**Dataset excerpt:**
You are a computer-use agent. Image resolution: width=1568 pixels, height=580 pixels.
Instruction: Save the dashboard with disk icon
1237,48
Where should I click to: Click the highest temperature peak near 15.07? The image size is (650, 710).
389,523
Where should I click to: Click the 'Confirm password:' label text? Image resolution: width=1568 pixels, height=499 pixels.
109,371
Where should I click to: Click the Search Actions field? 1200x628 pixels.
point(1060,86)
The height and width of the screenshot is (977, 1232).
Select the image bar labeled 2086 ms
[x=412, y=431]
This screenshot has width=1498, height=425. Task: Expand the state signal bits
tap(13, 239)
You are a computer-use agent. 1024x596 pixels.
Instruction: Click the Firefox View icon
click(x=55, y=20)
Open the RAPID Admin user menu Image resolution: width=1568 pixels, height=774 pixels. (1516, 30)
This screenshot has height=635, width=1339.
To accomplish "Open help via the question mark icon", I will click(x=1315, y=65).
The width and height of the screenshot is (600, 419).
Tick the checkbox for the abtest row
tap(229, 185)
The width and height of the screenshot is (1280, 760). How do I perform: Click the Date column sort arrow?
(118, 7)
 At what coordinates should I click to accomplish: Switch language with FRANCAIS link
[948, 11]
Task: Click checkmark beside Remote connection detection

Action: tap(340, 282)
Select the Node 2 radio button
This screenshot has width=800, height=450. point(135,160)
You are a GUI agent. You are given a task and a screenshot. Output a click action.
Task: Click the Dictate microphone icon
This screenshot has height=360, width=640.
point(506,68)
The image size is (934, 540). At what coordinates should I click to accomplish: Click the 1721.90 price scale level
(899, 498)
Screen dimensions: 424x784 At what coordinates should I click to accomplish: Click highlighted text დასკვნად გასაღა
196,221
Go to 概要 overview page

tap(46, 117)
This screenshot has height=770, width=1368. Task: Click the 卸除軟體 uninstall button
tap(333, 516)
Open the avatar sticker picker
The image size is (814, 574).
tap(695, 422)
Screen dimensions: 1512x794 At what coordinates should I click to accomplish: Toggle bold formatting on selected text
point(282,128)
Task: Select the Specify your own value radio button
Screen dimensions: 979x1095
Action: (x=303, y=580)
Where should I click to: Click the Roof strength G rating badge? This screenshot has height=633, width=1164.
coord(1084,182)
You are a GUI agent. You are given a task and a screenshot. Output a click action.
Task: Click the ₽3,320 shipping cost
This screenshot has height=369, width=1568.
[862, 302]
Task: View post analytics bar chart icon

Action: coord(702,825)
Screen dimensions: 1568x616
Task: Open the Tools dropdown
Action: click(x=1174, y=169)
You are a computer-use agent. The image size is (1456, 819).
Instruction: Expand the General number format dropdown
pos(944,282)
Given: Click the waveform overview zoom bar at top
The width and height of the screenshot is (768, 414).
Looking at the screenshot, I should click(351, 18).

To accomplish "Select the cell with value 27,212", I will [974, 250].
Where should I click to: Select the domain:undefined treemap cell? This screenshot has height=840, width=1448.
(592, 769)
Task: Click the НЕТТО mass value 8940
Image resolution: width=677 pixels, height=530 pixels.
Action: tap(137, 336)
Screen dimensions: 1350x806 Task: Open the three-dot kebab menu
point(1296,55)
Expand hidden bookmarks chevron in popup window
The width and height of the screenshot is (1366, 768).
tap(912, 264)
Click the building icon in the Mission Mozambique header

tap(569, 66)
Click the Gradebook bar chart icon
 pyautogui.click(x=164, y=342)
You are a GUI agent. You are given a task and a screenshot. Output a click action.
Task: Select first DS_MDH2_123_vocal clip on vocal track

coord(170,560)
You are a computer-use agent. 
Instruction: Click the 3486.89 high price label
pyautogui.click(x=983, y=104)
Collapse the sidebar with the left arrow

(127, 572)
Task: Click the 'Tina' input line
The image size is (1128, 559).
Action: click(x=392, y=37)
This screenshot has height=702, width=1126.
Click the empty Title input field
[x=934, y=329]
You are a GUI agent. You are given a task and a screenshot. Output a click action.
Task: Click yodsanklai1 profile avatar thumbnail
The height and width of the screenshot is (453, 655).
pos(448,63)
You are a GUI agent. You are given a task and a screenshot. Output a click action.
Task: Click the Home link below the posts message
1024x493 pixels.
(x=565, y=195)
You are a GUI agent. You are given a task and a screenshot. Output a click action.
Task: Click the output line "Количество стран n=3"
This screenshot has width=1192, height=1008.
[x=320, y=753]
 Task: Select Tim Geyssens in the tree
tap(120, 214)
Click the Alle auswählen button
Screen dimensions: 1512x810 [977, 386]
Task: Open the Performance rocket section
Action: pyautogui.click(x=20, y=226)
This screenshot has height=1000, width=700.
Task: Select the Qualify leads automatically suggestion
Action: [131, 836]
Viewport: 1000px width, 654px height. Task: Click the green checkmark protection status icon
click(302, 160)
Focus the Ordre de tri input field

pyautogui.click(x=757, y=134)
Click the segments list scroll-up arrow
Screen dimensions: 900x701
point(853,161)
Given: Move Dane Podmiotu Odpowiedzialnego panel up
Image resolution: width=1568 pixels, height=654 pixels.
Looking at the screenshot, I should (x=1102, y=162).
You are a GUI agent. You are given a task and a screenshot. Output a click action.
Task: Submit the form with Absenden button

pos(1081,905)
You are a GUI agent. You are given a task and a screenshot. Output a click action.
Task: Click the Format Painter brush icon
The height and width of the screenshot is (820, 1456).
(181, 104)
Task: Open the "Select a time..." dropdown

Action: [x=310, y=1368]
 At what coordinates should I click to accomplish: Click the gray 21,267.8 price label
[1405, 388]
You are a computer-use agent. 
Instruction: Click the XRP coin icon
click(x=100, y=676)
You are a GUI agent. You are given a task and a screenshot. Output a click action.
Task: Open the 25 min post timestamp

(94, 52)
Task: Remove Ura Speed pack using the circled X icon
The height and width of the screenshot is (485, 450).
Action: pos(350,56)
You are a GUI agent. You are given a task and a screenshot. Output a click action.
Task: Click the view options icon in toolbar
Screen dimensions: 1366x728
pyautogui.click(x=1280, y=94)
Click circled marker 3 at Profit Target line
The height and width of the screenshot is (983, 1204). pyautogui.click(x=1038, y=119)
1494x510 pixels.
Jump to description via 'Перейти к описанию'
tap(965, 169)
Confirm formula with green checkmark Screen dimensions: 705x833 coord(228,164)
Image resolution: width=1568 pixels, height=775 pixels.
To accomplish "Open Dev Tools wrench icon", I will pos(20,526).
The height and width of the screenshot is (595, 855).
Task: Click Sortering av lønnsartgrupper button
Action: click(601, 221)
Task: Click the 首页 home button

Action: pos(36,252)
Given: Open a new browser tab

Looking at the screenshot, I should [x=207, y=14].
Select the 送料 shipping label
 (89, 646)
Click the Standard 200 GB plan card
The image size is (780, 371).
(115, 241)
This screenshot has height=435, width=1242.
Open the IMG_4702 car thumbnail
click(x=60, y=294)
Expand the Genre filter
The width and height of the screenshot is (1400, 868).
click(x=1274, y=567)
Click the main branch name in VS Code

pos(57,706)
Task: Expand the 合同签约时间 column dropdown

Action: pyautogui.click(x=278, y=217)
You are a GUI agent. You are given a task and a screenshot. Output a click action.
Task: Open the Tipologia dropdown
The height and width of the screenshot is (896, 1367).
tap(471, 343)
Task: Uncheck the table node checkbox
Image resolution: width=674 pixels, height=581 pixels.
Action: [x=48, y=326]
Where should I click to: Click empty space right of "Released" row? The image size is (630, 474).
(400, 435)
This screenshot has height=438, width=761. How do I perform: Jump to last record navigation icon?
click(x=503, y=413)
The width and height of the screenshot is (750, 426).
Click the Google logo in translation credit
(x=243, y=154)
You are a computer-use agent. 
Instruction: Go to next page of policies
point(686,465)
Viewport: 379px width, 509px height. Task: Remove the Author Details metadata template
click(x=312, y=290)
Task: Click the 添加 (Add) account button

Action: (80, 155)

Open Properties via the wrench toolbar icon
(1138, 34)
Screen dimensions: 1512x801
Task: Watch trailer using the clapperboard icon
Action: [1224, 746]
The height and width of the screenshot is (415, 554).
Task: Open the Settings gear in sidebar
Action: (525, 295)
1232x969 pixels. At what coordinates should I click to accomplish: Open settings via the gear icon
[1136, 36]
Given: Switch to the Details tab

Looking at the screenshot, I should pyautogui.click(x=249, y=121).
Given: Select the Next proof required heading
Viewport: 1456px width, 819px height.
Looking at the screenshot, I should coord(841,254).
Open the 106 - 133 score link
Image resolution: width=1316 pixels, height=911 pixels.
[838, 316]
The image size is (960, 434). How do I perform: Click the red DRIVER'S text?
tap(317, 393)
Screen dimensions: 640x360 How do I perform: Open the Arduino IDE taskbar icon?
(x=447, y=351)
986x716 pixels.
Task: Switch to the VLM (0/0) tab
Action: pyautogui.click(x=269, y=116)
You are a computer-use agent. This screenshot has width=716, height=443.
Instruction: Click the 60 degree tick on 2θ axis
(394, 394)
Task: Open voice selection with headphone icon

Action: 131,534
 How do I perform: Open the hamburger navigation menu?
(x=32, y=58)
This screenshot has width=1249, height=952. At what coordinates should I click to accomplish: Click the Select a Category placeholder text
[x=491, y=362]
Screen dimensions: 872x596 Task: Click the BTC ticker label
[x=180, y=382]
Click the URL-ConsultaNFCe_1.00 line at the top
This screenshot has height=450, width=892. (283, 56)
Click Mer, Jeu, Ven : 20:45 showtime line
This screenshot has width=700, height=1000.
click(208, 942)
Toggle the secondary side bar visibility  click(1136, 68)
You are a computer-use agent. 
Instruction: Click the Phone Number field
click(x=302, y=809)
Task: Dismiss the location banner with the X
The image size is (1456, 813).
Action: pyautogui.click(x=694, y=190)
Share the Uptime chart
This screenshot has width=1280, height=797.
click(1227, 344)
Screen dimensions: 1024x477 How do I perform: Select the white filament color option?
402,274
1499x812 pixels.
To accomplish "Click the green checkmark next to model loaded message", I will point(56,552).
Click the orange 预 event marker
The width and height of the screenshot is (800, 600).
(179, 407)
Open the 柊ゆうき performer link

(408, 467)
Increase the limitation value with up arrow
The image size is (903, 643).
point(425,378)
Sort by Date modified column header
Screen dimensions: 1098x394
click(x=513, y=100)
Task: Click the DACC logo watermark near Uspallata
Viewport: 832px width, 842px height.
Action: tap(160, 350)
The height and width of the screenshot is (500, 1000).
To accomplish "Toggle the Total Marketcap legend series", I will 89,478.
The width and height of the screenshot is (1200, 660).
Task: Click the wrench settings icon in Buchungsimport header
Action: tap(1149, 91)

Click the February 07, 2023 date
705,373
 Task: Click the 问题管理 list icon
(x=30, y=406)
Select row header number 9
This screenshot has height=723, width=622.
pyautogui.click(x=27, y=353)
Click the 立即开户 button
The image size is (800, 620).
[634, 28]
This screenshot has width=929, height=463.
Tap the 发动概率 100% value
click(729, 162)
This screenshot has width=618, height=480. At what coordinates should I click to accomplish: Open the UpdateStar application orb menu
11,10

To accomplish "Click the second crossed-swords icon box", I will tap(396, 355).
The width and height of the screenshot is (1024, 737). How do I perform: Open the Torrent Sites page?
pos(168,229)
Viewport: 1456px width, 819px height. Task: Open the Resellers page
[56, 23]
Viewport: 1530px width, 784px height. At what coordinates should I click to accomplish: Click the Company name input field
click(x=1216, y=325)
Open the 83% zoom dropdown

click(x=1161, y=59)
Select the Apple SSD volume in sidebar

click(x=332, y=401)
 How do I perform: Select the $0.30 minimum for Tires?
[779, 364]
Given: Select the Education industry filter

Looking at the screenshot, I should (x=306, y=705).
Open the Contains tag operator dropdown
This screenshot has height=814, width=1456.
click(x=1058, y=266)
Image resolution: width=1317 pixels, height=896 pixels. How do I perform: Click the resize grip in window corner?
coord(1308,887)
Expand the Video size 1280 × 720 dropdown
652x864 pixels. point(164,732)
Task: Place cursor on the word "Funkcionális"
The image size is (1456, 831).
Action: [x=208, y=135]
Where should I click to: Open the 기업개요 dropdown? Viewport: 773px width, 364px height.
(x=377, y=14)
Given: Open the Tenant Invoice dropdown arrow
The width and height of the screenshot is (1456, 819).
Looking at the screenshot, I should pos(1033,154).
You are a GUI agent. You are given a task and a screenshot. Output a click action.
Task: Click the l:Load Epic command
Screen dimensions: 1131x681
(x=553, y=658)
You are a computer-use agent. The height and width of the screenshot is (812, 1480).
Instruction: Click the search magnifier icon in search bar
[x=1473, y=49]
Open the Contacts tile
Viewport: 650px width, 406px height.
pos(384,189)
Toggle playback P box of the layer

**SET PROBLEM:**
Can you copy out the lines of the listing word for word, starting at the line that contains "Expand the Video size 1280 × 720 dropdown" and ending at the last line of the listing, with both ends included?

**RESULT:**
Expand the Video size 1280 × 720 dropdown
652x864 pixels. point(164,732)
Task: Place cursor on the word "Funkcionális"
The image size is (1456, 831).
Action: [x=208, y=135]
Where should I click to: Open the 기업개요 dropdown? Viewport: 773px width, 364px height.
(x=377, y=14)
Given: Open the Tenant Invoice dropdown arrow
The width and height of the screenshot is (1456, 819).
Looking at the screenshot, I should pos(1033,154).
You are a GUI agent. You are given a task and a screenshot. Output a click action.
Task: Click the l:Load Epic command
Screen dimensions: 1131x681
(x=553, y=658)
You are a computer-use agent. The height and width of the screenshot is (812, 1480).
Instruction: Click the search magnifier icon in search bar
[x=1473, y=49]
Open the Contacts tile
Viewport: 650px width, 406px height.
pos(384,189)
Toggle playback P box of the layer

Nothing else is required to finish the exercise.